“I want my personality to be what it is.”
He wrote wonderfully. Usually about things that made me pause so I could write a comment that would match the depth of his carefully-written thoughts. I was impressed with his writing, but I was also perplexed because here was a smart 18-year-old boy who could write but had great difficulty speaking out one sentence in English.
Today’s prompt let me imagine the possibility of becoming fluent in a language without effort or frustration. My answer would be Spanish.

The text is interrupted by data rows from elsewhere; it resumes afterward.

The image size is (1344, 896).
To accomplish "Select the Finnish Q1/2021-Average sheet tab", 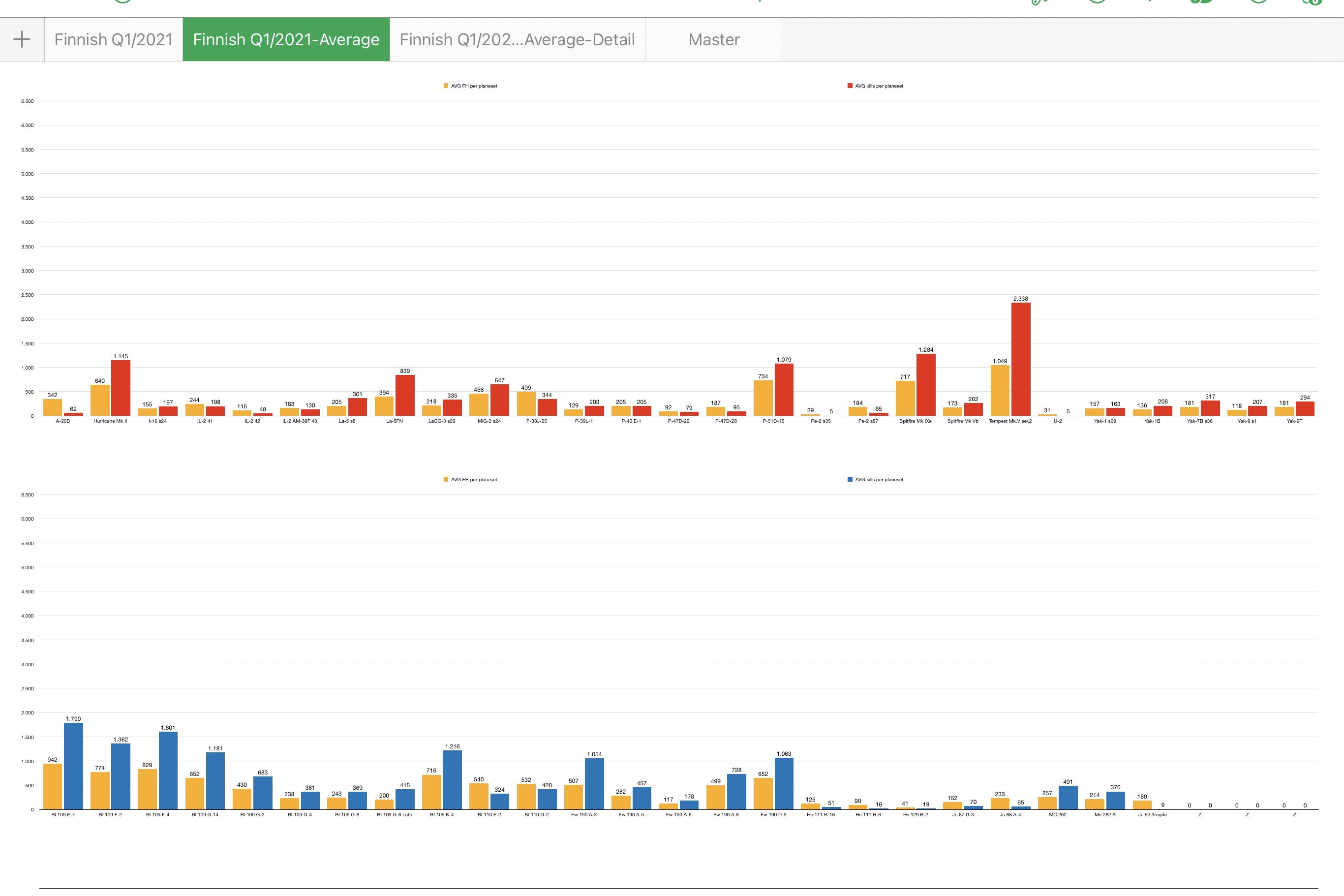I will point(286,39).
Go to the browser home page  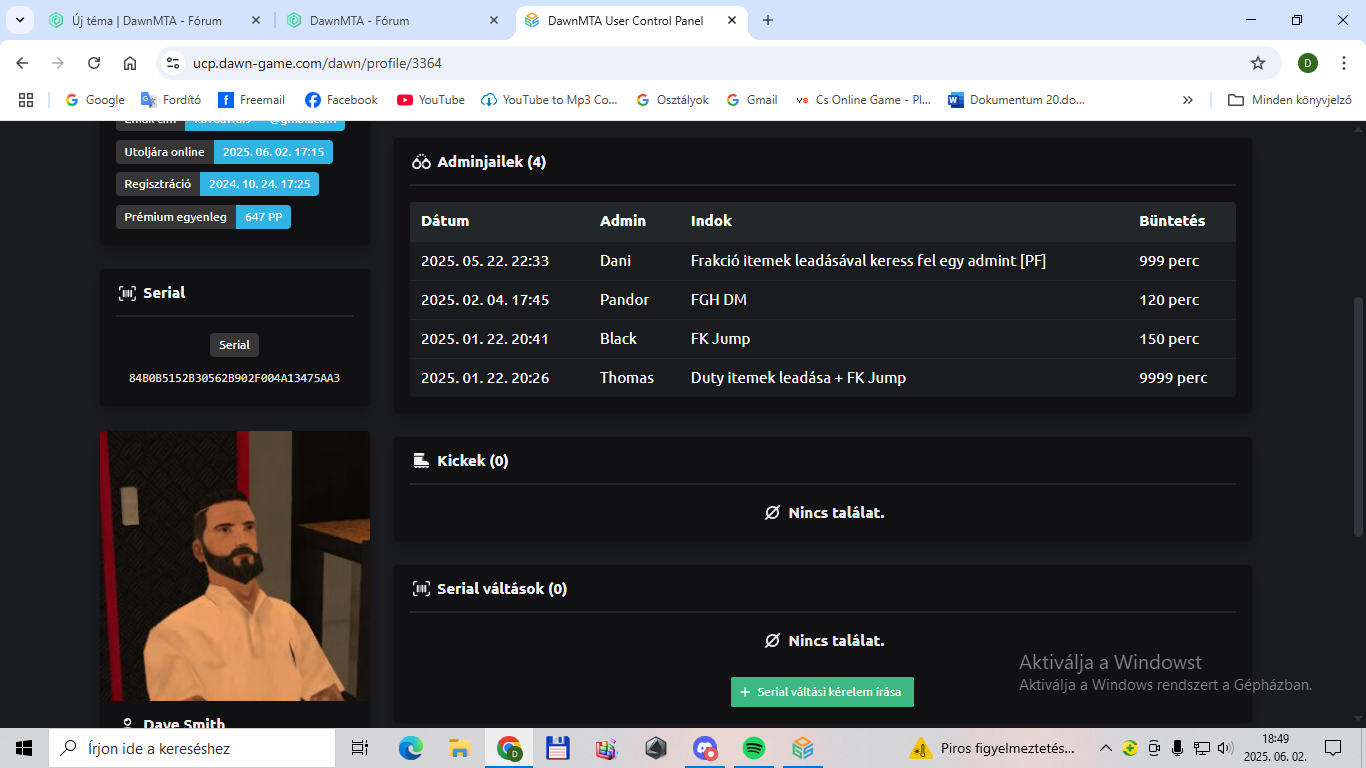(130, 63)
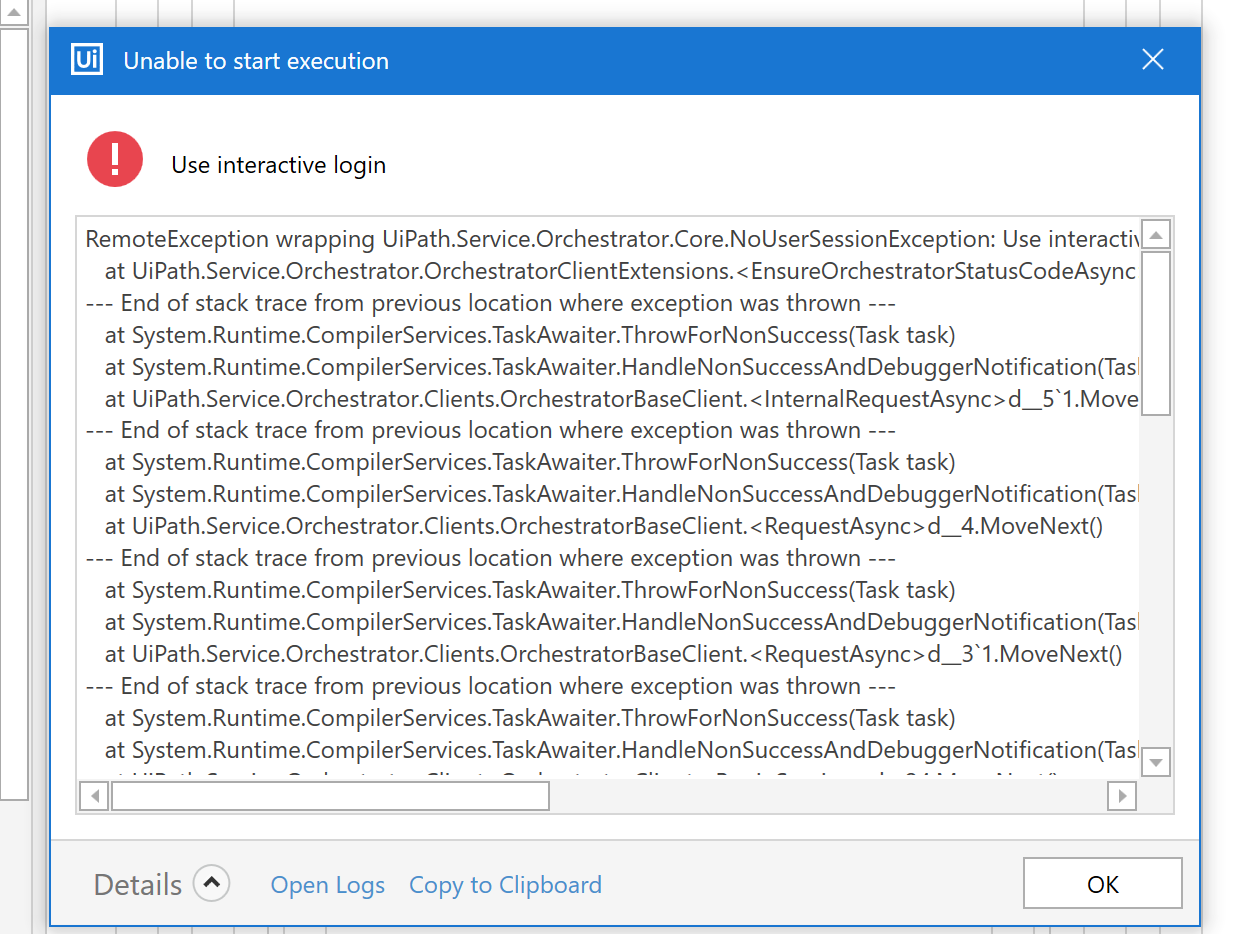The image size is (1238, 934).
Task: Click the right arrow of the horizontal scrollbar
Action: (1121, 796)
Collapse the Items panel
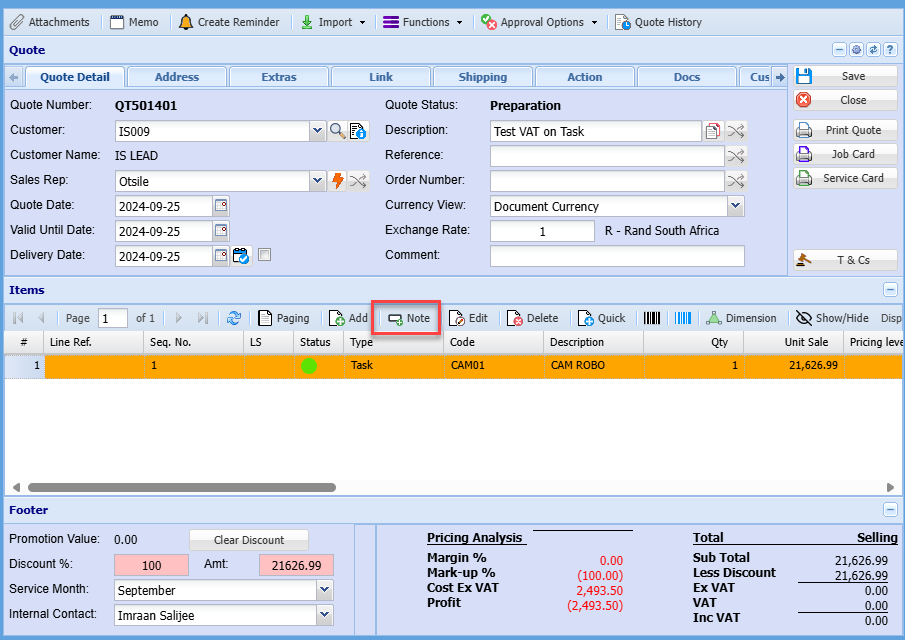Viewport: 905px width, 640px height. (890, 290)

Some of my students would answer: “What do you mean I can’t learn English instantly?”
I know there isn’t a lot of opportunities for my students to practice speaking English, but I also know that I’m an English teacher now partly because I practiced reading out loud in my room, mimicked Blair Waldorf when she pronounced a word I thought I was saying right, and changed my computer’s password every week to a new word I’m trying to learn.
Although most of my students have become interested and quite good in English (which makes me feel insanely happy and proud), there are a few students who complain that they still can’t speak English fluently after two months, which means 8 hours of lessons and the rest of the time without practicing or doing their homework.
I’m in Japan now and although I can speak enough to help me get around, I’m far from fluency and I’m still learning. When I’m good enough to read and speak it, I’d like to go to temples and learn about their history, I’d buy a Japanese novel and get a glimpse of Japanese authors’ imagination, and I’d walk right into a restaurant without feeling nervous that they don’t have English menu.
I’d like to learn Japanese instantly but I decided to go with Spanish because (1) Filipino was influenced by Spanish, (2) I think it would be a practical language to know, and (3) I want to show my students that I’m going to learn Japanese the way that they should be learning English: with and by effort.
This is for The Daily Post’s May 16 Daily Prompt, Take That, Rosetta!